[Extracted data entries]
========================================

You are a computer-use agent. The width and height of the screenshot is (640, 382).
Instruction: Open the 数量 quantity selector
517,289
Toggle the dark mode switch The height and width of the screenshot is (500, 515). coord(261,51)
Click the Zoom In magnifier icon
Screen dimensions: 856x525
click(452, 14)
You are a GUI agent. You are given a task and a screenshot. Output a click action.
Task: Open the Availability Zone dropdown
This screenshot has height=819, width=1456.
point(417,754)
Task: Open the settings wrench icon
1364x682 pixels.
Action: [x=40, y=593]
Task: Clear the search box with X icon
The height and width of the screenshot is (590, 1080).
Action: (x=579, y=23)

========================================

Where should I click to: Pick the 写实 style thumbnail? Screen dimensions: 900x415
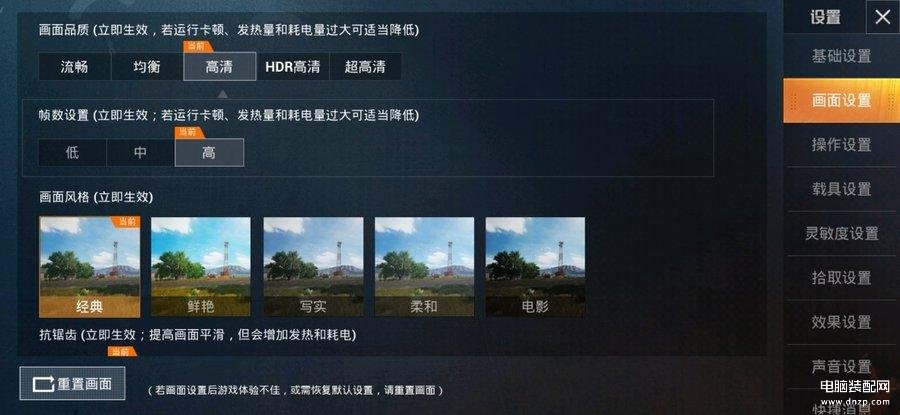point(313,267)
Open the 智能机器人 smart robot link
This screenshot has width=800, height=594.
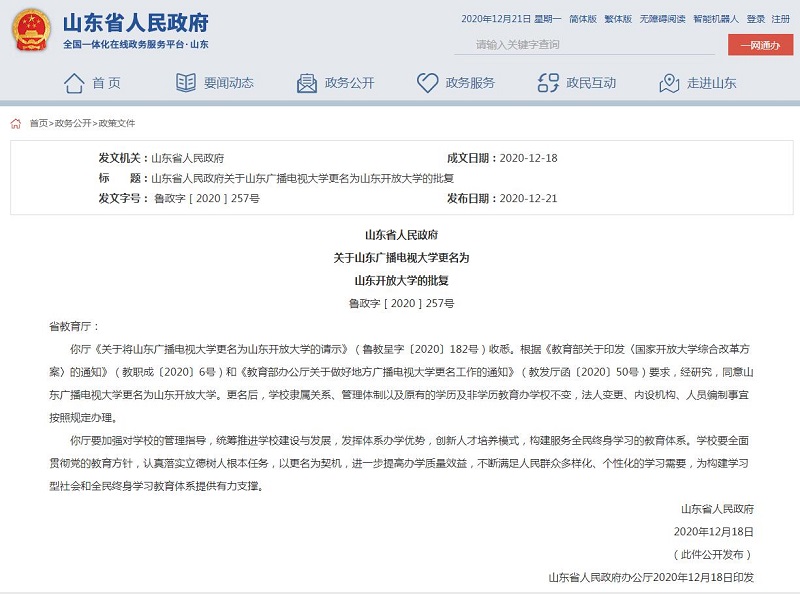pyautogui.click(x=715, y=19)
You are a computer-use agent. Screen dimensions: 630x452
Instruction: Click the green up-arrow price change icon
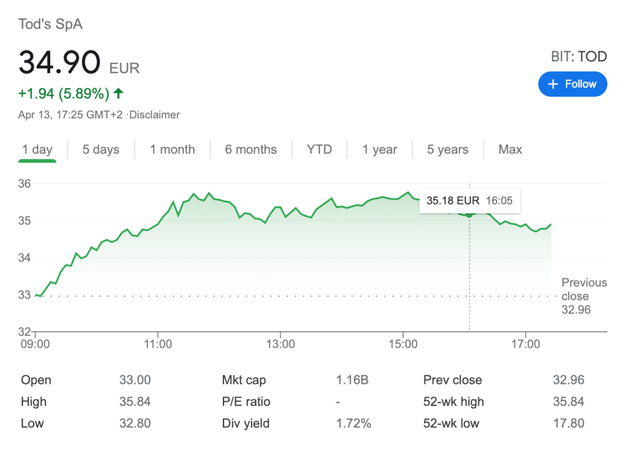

========================================

The lines sought are those in the data above that include the string "computer"; copy each one.

§ **Response**
You are a computer-use agent. The width and height of the screenshot is (640, 382).
You are a computer-use agent. Screen dimensions: 630x452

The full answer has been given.